Unsupervised analysis of gene expression profiles from pretreatment specimens did not identify any predictors of pathologic complete response. Given the small size of the study cohort, this is not surprising. However, because the best predictor of response to neoadjuvant therapy is pathologic complete response itself, the value of an additional molecular predictor of response would be of questionable practical use, especially considering (a) the tolerability of this therapy and (b) that all patients with tumors that overexpress HER2, except few with a medical contraindication, will be treated with trastuzumab whether they exhibit a putative positive predictive biomarker or not.

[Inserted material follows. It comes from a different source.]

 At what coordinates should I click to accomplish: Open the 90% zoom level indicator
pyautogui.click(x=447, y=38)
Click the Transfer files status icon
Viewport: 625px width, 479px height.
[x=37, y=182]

A more clinically useful molecular signature would be one associated with de novo or acquired drug resistance. It is likely that correlation of a single-time observation in pretreatment specimens with clinical outcome will not be rigorous enough or completely informative for the following reasons. First, as a result of HER2 overexpression, these tumors exhibit a closely related pattern of gene expression (22) in which unsupervised analysis of differences in a small number of resistance-associated genes may not be detected. Second, a resistance-associated signature or biomarkers could be induced in response to treatment with trastuzumab and chemotherapy and only be detectable in posttreatment tumors. Of note, treated specimens were not profiled in the study under discussion here. Third, this negative predictive signature should be "enriched" in cancers that do not respond completely if it is in fact a true marker and/or a causal effector of resistance to treatment. Genes that remain overexpressed or whose level of expression increases in the post-therapy specimen are more likely to be at least in part "guilty" of the resistant phenotype than those that do not.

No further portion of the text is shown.